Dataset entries
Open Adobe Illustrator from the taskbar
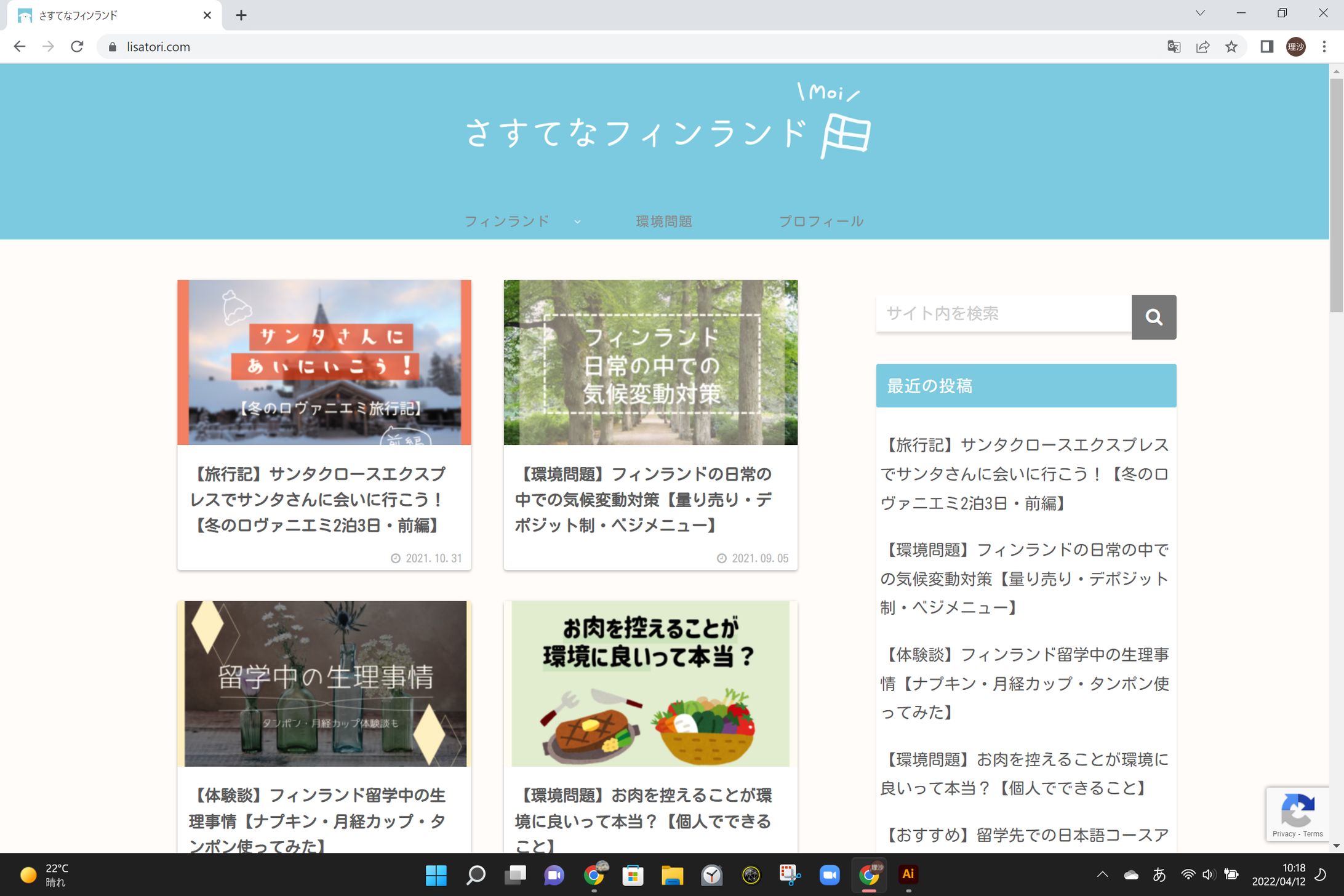pyautogui.click(x=908, y=874)
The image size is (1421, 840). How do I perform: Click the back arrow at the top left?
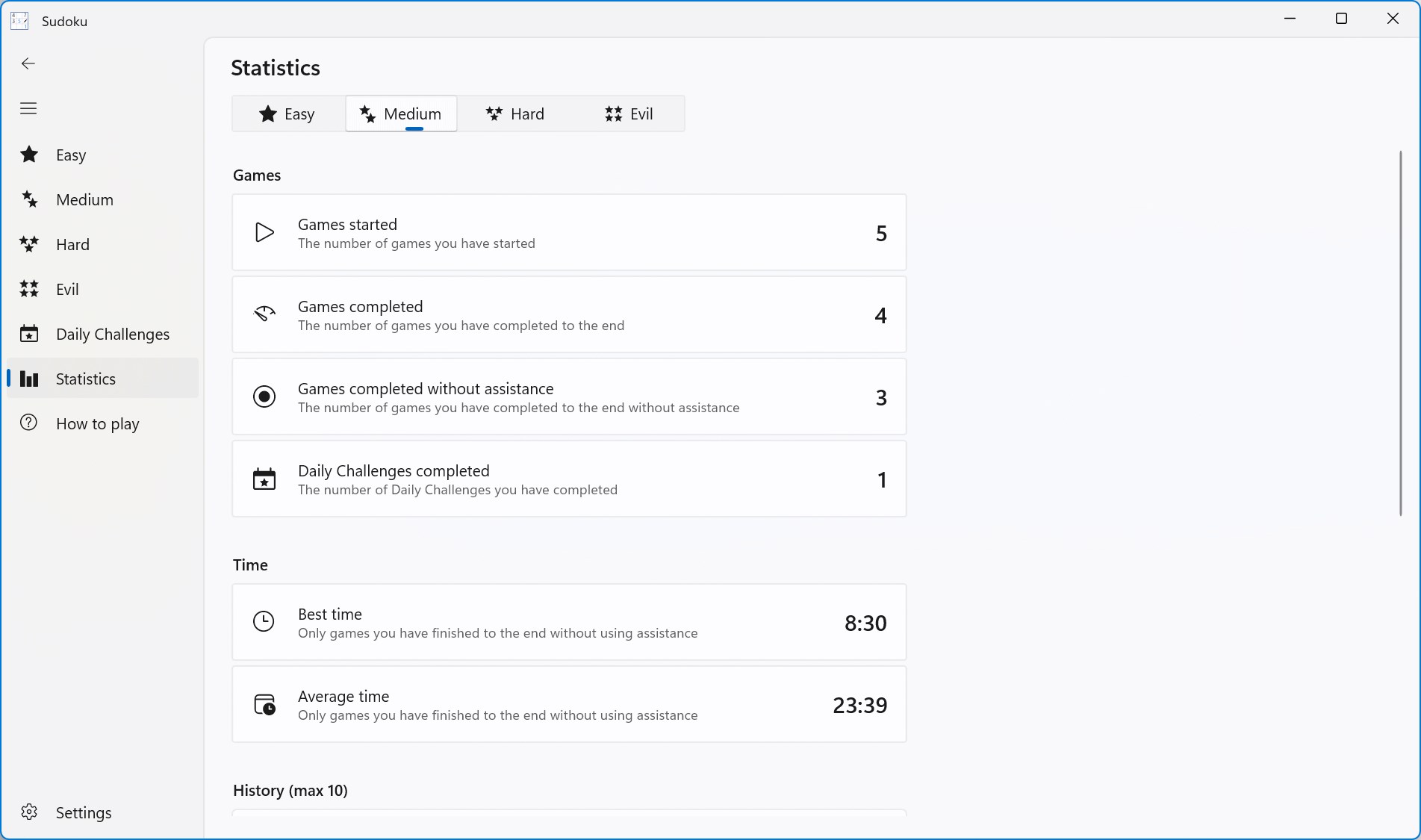pos(28,63)
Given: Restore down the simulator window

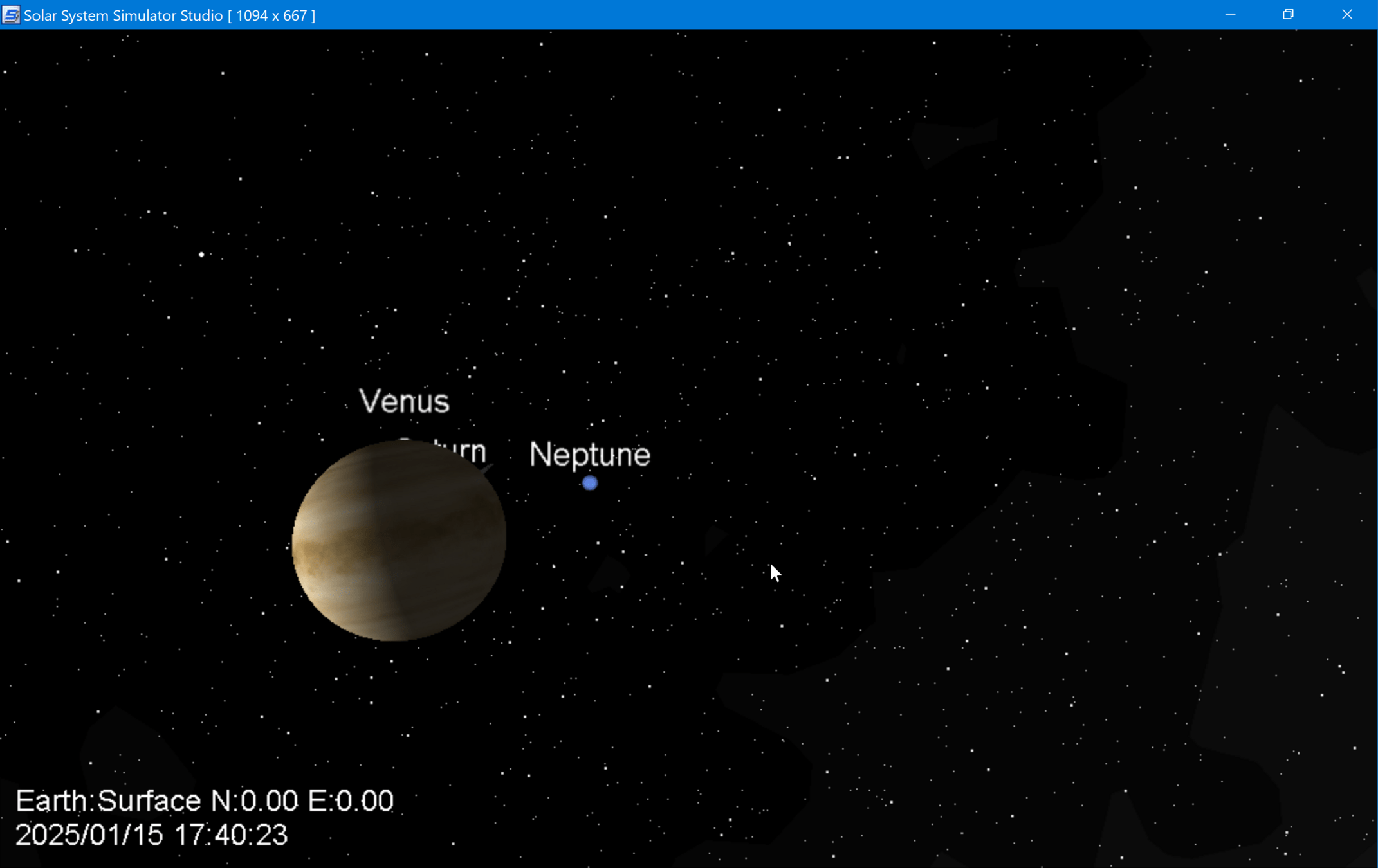Looking at the screenshot, I should [1288, 14].
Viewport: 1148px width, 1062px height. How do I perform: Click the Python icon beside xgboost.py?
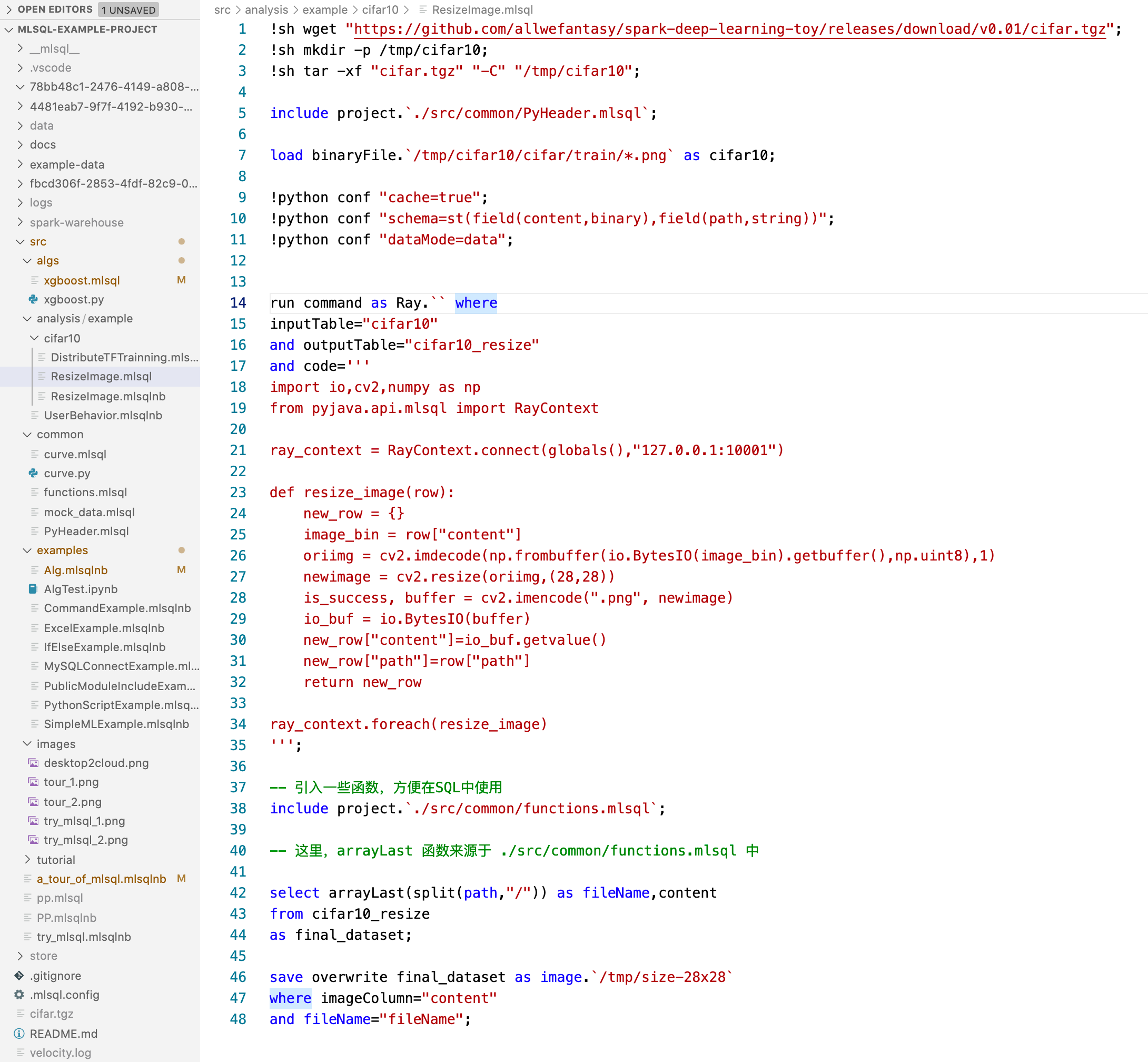click(33, 299)
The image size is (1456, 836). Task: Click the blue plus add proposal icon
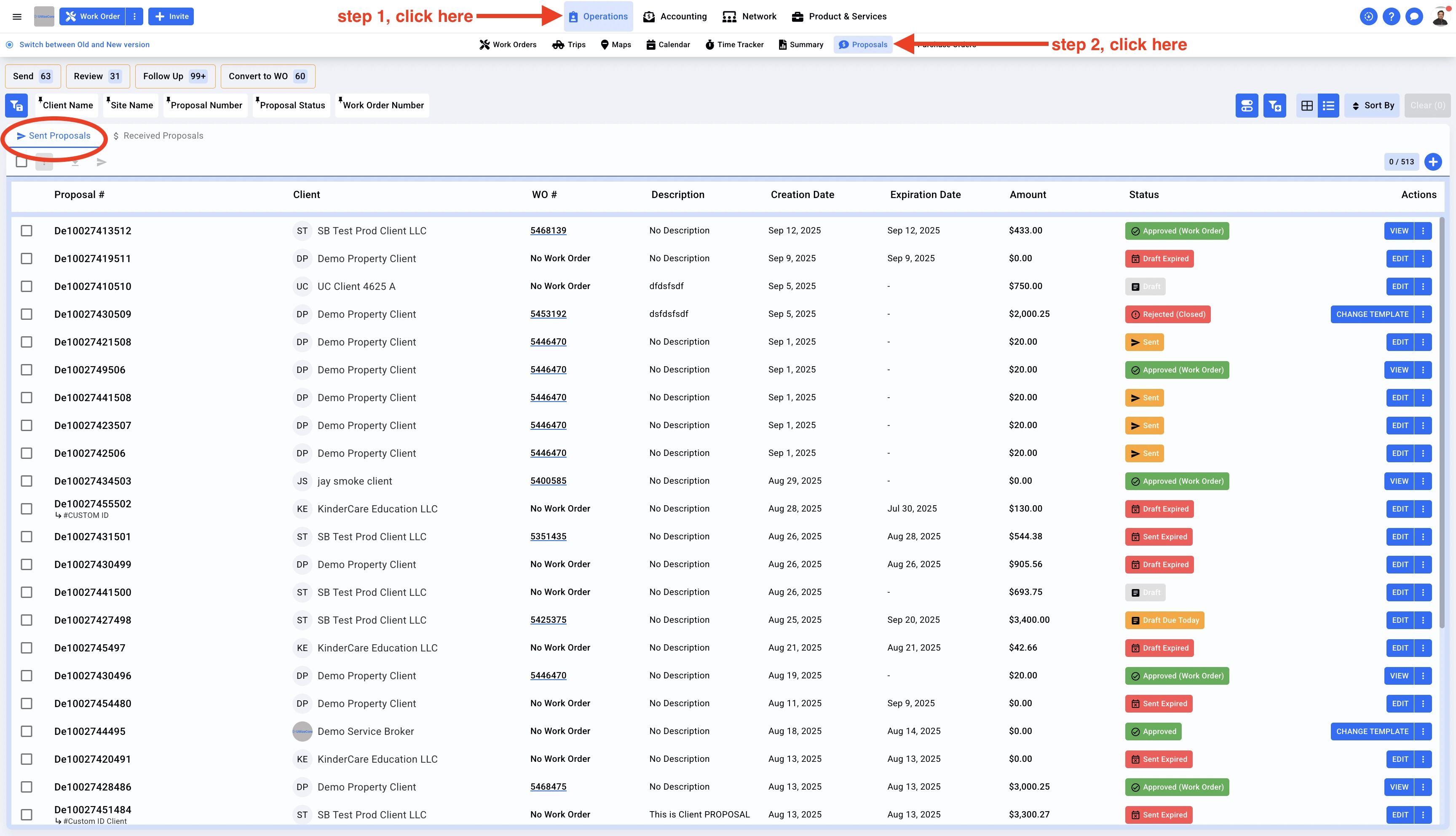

» Work task
Each line above is to be repeated exactly as written; no picture is carried over.

» Output of the exercise
Open Adobe Illustrator from the taskbar
pyautogui.click(x=908, y=874)
The image size is (1421, 840). How do I perform: Click the back arrow at the top left?
pos(28,63)
Given: Restore down the simulator window

Looking at the screenshot, I should [1288, 14].
Viewport: 1148px width, 1062px height. How do I perform: Click the Python icon beside xgboost.py?
click(33, 299)
The image size is (1456, 836). Task: Click the blue plus add proposal icon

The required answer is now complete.